Assuming you have a ventilated room you don't care about, you could run 21 desktop towers off of ~ two-four 120V circuits. (Or buy a rack and pay ~ 2x as much for the hardware.) 21 build hosts would cost ~$21-42K. Power is probably averaging 50W per machine (they are probably mostly idle even when running tests, since they have to download stuff.) That's about 720KWh per month. US average electrical pricing is $0.20 / kWh; punitive California rates are about $0.40. So, in the punitive case, that's $288 / month.
Running 21 machines probably requires as much annoying maintenance work as EKS, though the maintenance includes swapping bad hardware, fiddling with ethernet cables, and wearing ear protection (if a rack is involved) instead of debugging piles of yaml and AWS roles, optimizing to stay in budget, etc, etc.
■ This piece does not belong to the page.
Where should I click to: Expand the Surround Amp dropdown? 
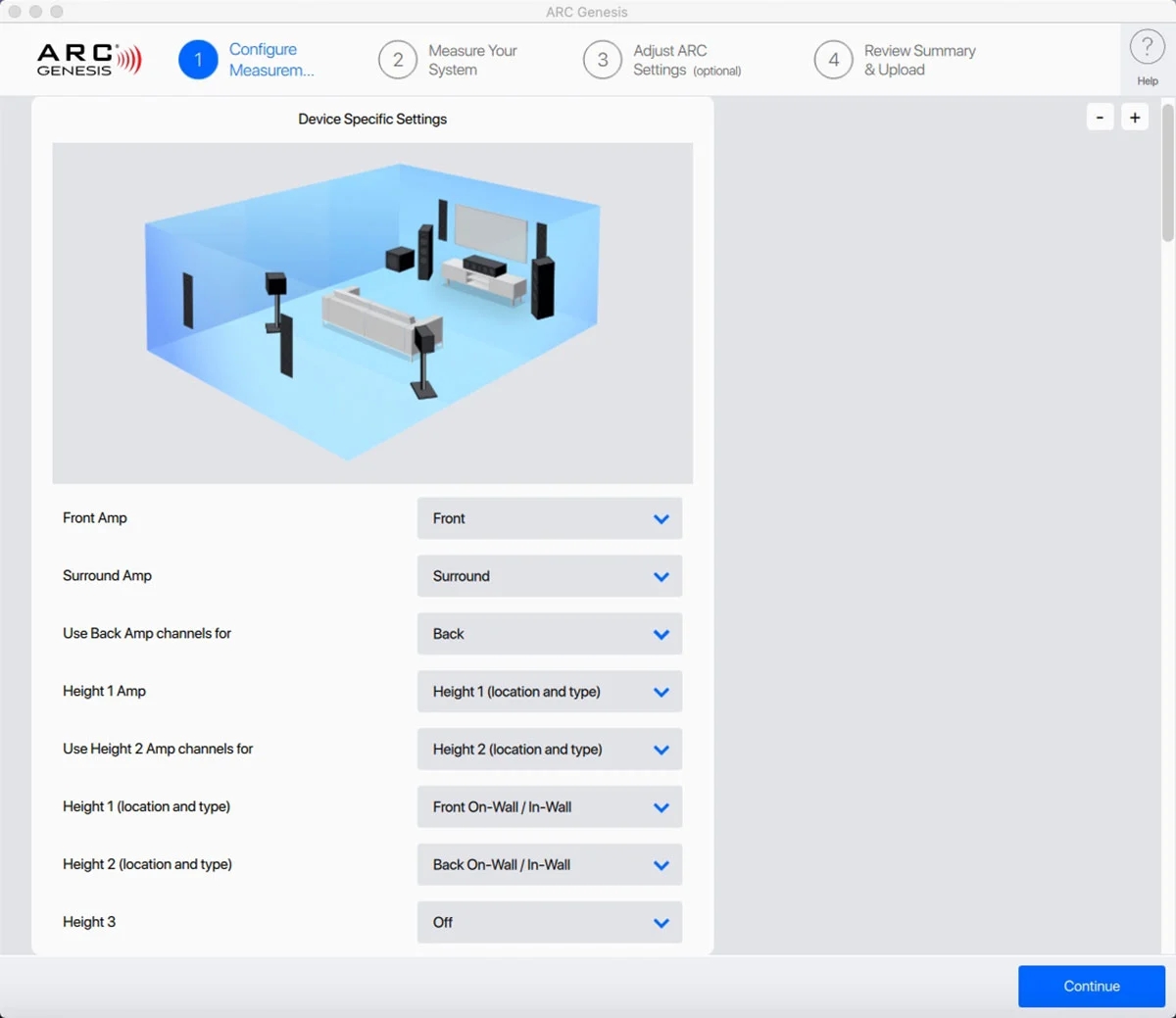point(549,576)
Someone's got a new project for Q2 if they aren't doing this already - it's a pretty easy sell if you calculate out the time savings for developers during busy time of day + savings on spinning down compute resources in the middle of the night/weekends, and being able to put "I saved the company $X in idle compute and saved developers Y hours per day" on your yearly performance review looks pretty good.
I have started tinkering with Fastbuild, and preliminary testing makes it seem like to good to be true, or the best thing since sliced bread. I'm sure there are drawbacks somewhere, but it's really fast.
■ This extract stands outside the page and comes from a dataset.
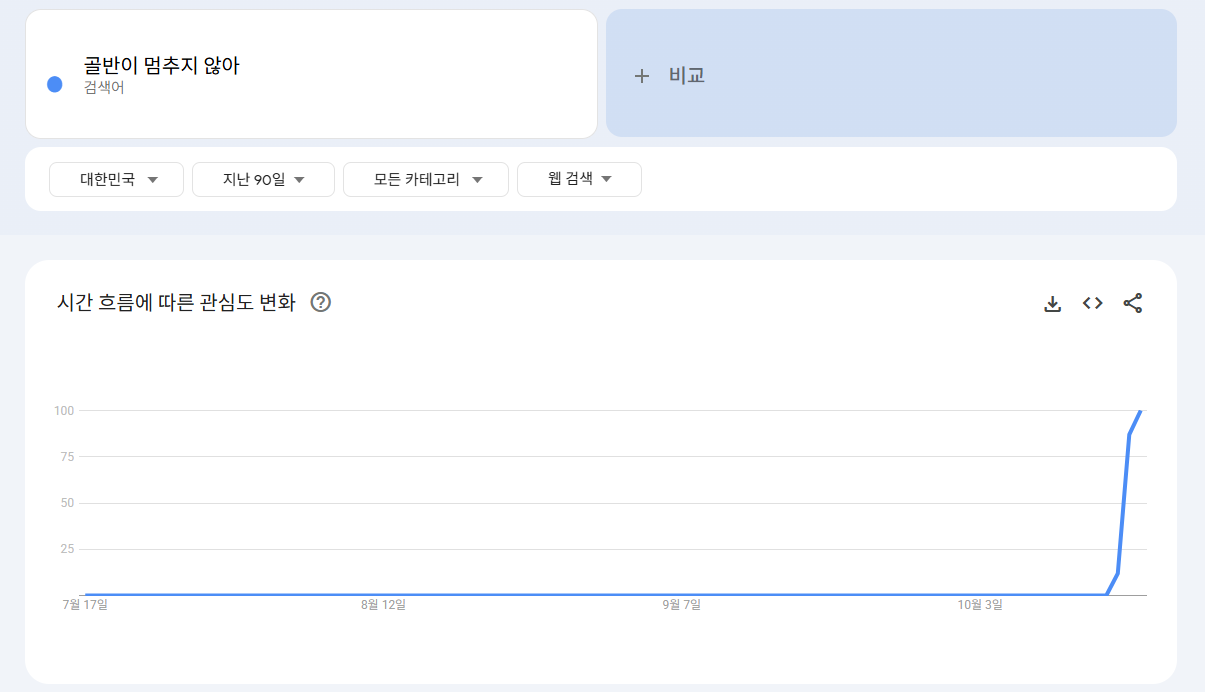The height and width of the screenshot is (692, 1205).
Task: Open the 모든 카테고리 category dropdown
Action: 426,180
Then again, a big chunk of our pipelines is not actually the compilation, but stuff like downloading nuget packages, uploading artifacts and stuff, all of which are. very. very. slow.
I would change now "pretty standard" by "we don't invented the wheel" xD :pray:, in the end I wanted to mean we use existing tools and "just" put them together
Even if you are using SaaS GitLab, there are still good reasons to have custom runners, and kube is one option for running them.
This is interesting, and is something I've also suspected on many CI systems that offer free public runners (CircleCI, GitHub Actions, etc.).
For seemingly no reason at all, tests were very flaky and unstable in CI, which couldn't be reproduced on local machines. I tried everything from resource-limited containers, to identically spec'd VMs, and never was able to reproduce certain failures. This made issues very hard to troubleshoot and fix.
Of course, you might say that this unstable environment surfaced race conditions in our tests or product, and that's true, but it's incredibly frustrating to have random failures that are impossible to reproduce locally, and having to wait for the long experiment-push-wait for CI development loop.
I suspect this is caused by over provisioning of the underlying hardware, where many VMs are competing for the same resources. This seems quite frequent on Azure (GH Actions).
In the article's case they patched it by making their environment more stable, which is a solution we can't do on public runners, but I'd caution them that they're only patching the issue, and not really fixing the root cause. The flakiness still exists in their code, and is just not visible when the system is not under stress, but will surface again when you least want it to, possibly in production.
That was one of the reasons we ended up setting up our own runners. Didn't mention in the post but we use spot VM instances.
I guess you mean the kind of trunk based development? But still some sort of CI happens, maybe locally.
Never worked in a different way than using a local / remote CI pipeline, that's why I'm curious.